Retention has long been a critical issue for Irish firms particularly in the financial services sector. Long hours, competitive salaries and highly pressurised environments have all contributed to high staff turnover. Given figures released this week highlighting the increasing numbers of vacancies in the Irish marketplace employers can no longer turn a blind eye to staff turnover and must up their game in order to retain existing talent.
Most firms accept that high turnover is the norm today and turn their attention to recruiting the next big hire. But what are the hidden costs of staff attrition, and what can firms do to reduce the number of employees leaving? When an employee leaves a firm, the most obvious financial damage is caused by having to pay to hire a new person to fill the role, both in the form of extra salary and recruitment fees and the time and energy of Managers to interview and assess potential candidates. The induction and training of a new starter also take their toll for the same reasons. Indeed, the time spent bringing the new person up to speed, whilst an investment, is at a cost to the firm’s profit.
However, firms tend to forget that the financial impact of losing an employee takes many forms. Another, more evident cost, concerns billing. If there is a role within the firm standing empty, there is clearly no-one generating chargeable hours in that role. If a junior team member leaves, a more senior fee earner may have to pick up the workload of the leaver, which could not only be less stimulating but also is less profitable for the firm.
Often when an employee leaves, there is much talk in the pub or the tea room. If it is a Senior Manager, employees may discuss the impact this has on the firm’s future direction and profitability, and this departure may well impact on staff morale. A senior team member could also poach junior team members for his/her new team. Moreover, over-worked employees can become de-motivated as they pick up the “slack” of the missing team member.
Firms often trip up by not realising the financial ramifications of client “leakage”. Client expectations must be carefully managed when an employee leaves. Clearly, if clients become unhappy with the service they receive, they will take their business elsewhere.
To help firms quantify the real potential impact of staff turnover, companies should look at recruitment costs (both direct and interview costs), training costs (looking at both direct orientation and associated salary costs) and productivity costs (comparing a new employee versus an experienced employee). There is no greater incentive to retaining staff than management seeing the hard financial facts in black and white.
So, what can businesses do to stem the tide and aid retention? It is critical to take a holistic view and not offer simplistic solutions based on broad assumptions.
The firm should take a careful look at the major causes. First, firms must understand what sort of profiles they need within their staff. Often overlooked is the culture of their firm and the extent to which potential employees are likely to fit. The degree of fit has a proven major impact on the intent to stay as well as their productivity. It is important to evaluate potential employees to ensure they will fit with this cultural style.

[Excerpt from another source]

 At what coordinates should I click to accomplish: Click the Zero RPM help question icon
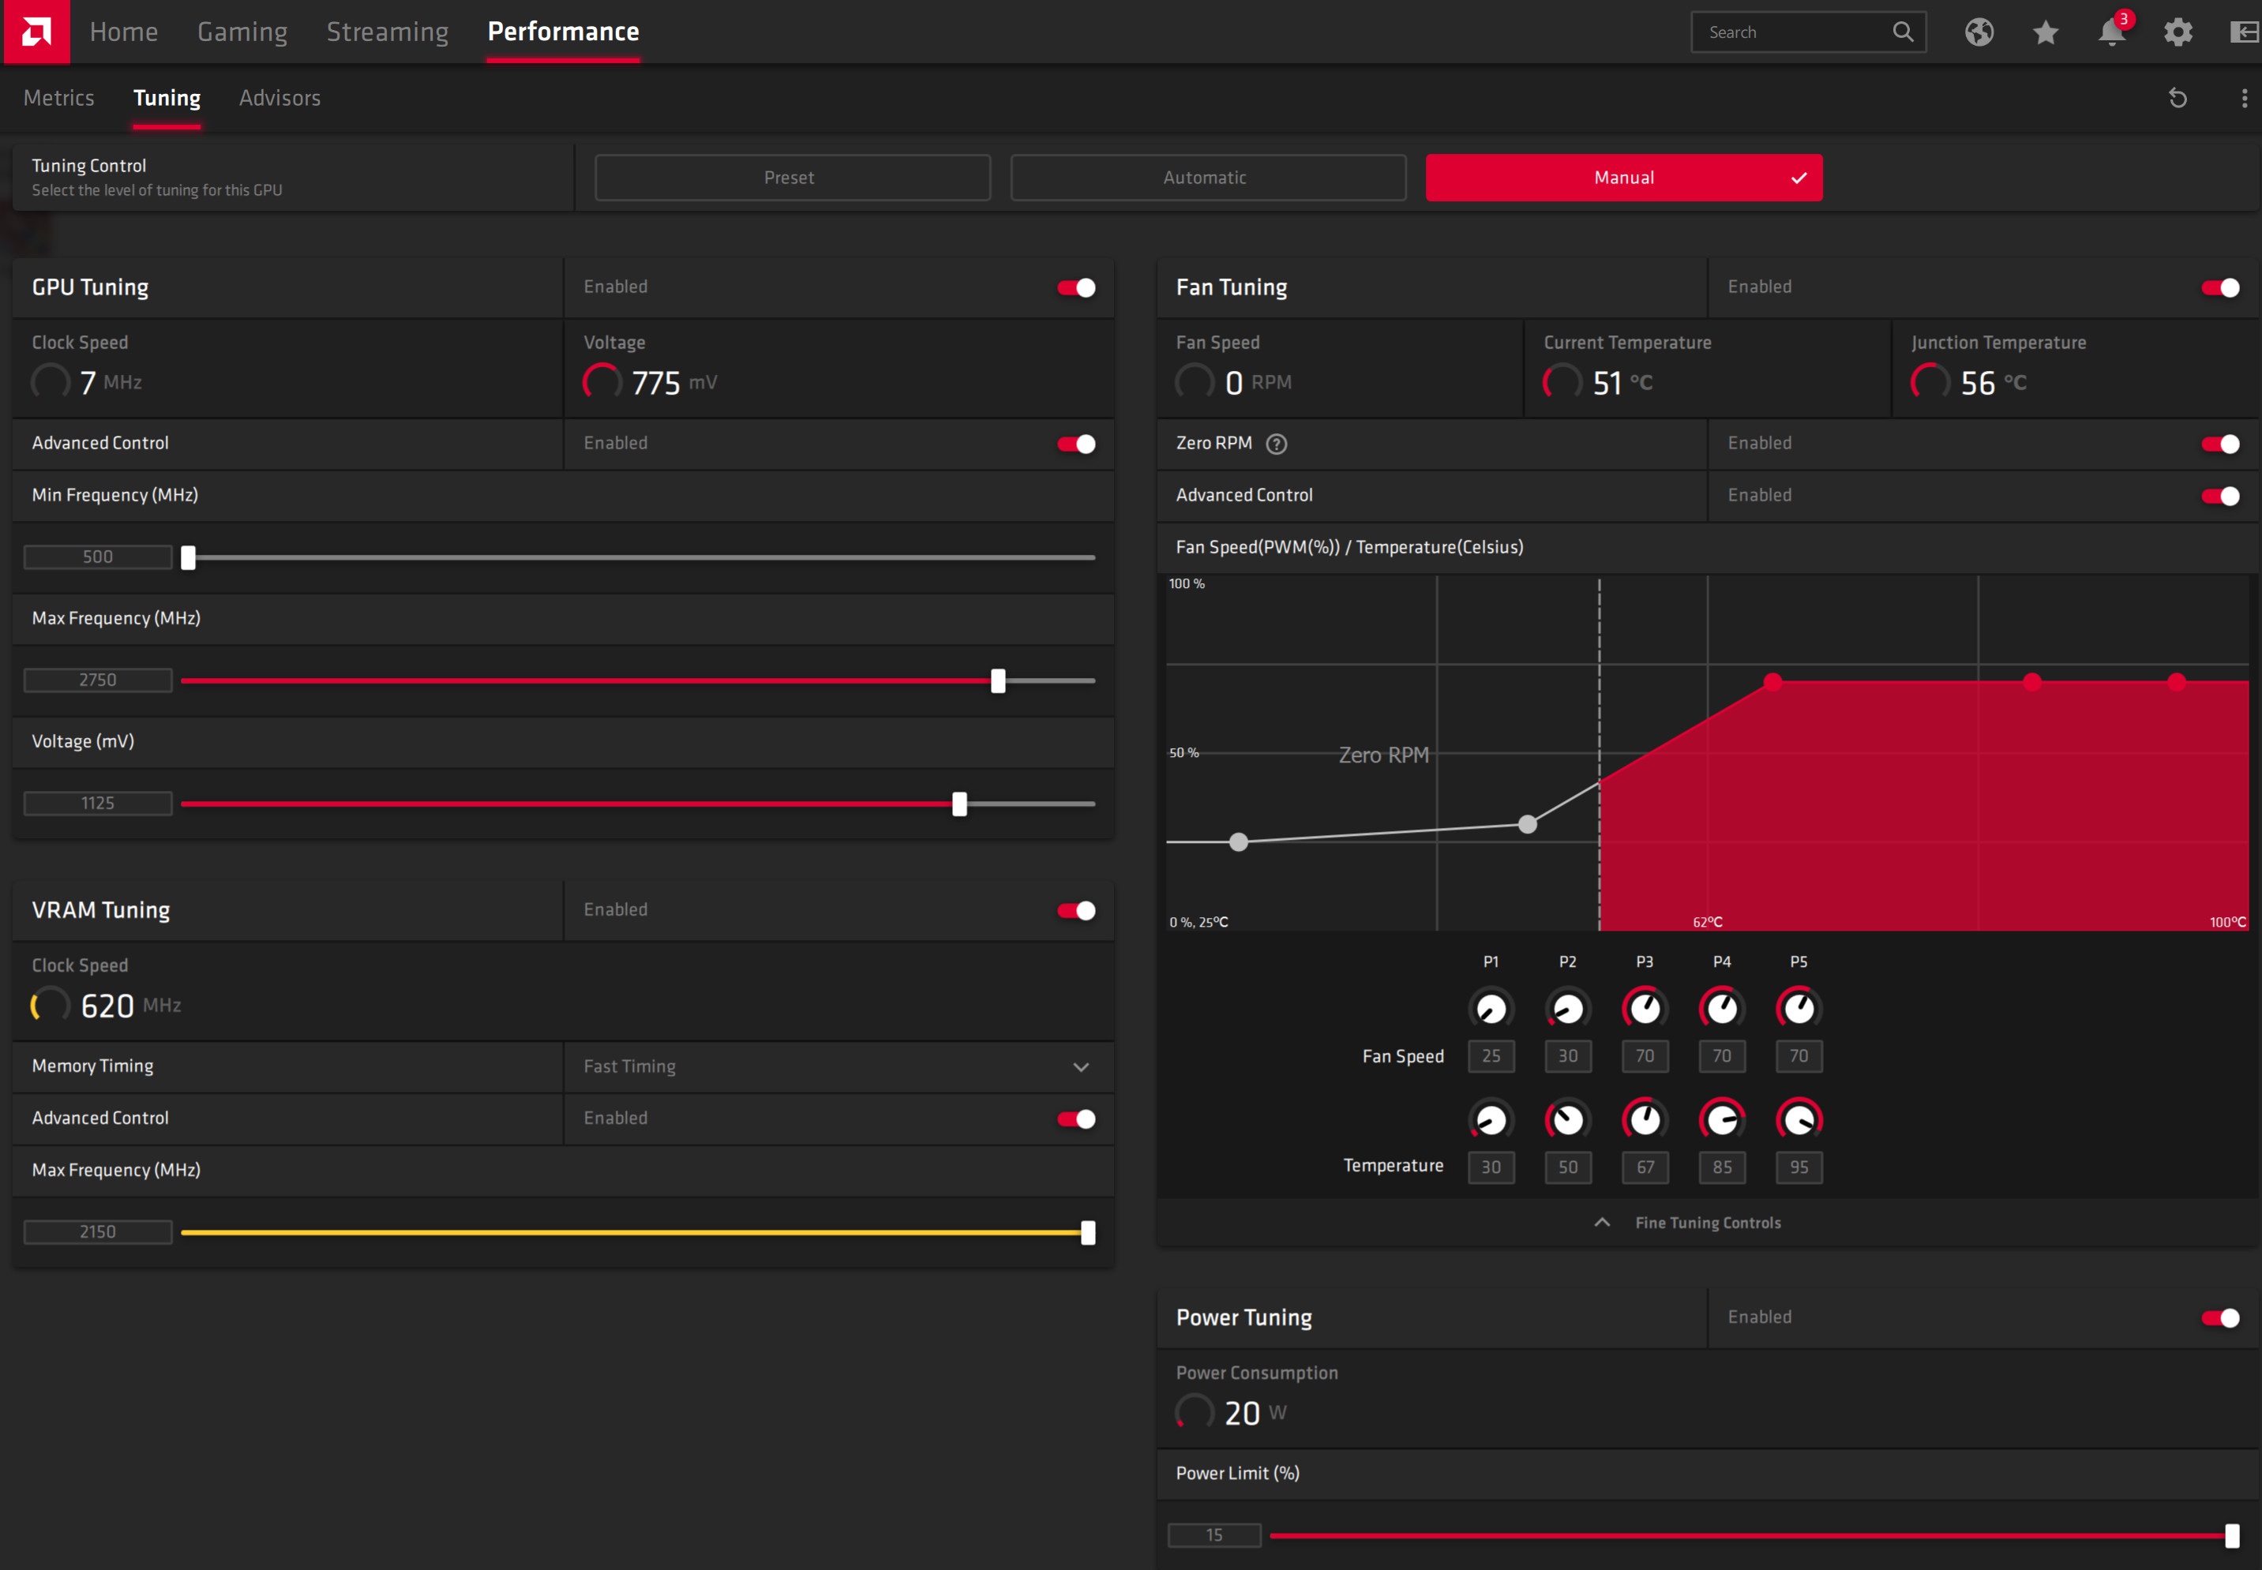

Firms should consider all aspects of their employee value proposition. What motivates their employees, and what type of reward or recognition are they looking for? Financial remuneration remains an important factor for employees, but they are increasingly concerned with the quality of the firm’s leadership, their career prospects, and with the level of responsibility, flexibility and autonomy they are given. Long hours are typical today – not many professionals expect a cushy ‘9 to 5’ job - but the daily grind can get to employees, and employers should recognise this malcontent can result in employee burnout and reduced job satisfaction.
Failure to recognise talent and endeavour can result in disgruntled employees heading for pastures new. Businesses may want to consider introducing other roles for the promotion of talented employees. Identify other career paths for those employees who do not want to or will not make partnership, such as consultants or directors. In the current talent short market, firms should also make sure they know who within their firm will be the lifeblood for the firm’s future, and could therefore be developed. Writing and implementing a succession plan will ensure firms invest time and energy into the employees who fit with that plan rather than the ones who may “sparkle brightly” in the short-term.
Surveying staff on a regular basis to assess employee engagement is important, as are exit interviews with departing staff. Only when firms realise why people are leaving can they realistically implement solutions to retain and develop talent already within the firm, or entice talented employees to the firm.
Businesses need to work hard to attract and retain talent, as high staff turnover can be costly, both financially and in terms of reputation. Research has shown that the cost to the firm of a poor hire is likely to be up to ten times the employee’s annualised compensation, with three out of ten hiring decisions ending up as mistakes. In a skills-short market, employees can be more demanding than ever before, and companies need to adapt to accommodate their needs.
If you manage to keep your staff your business will be more profitable. With an ever increasing job pool it really is a candidate market and it could take much longer than expected to fill those empty roles.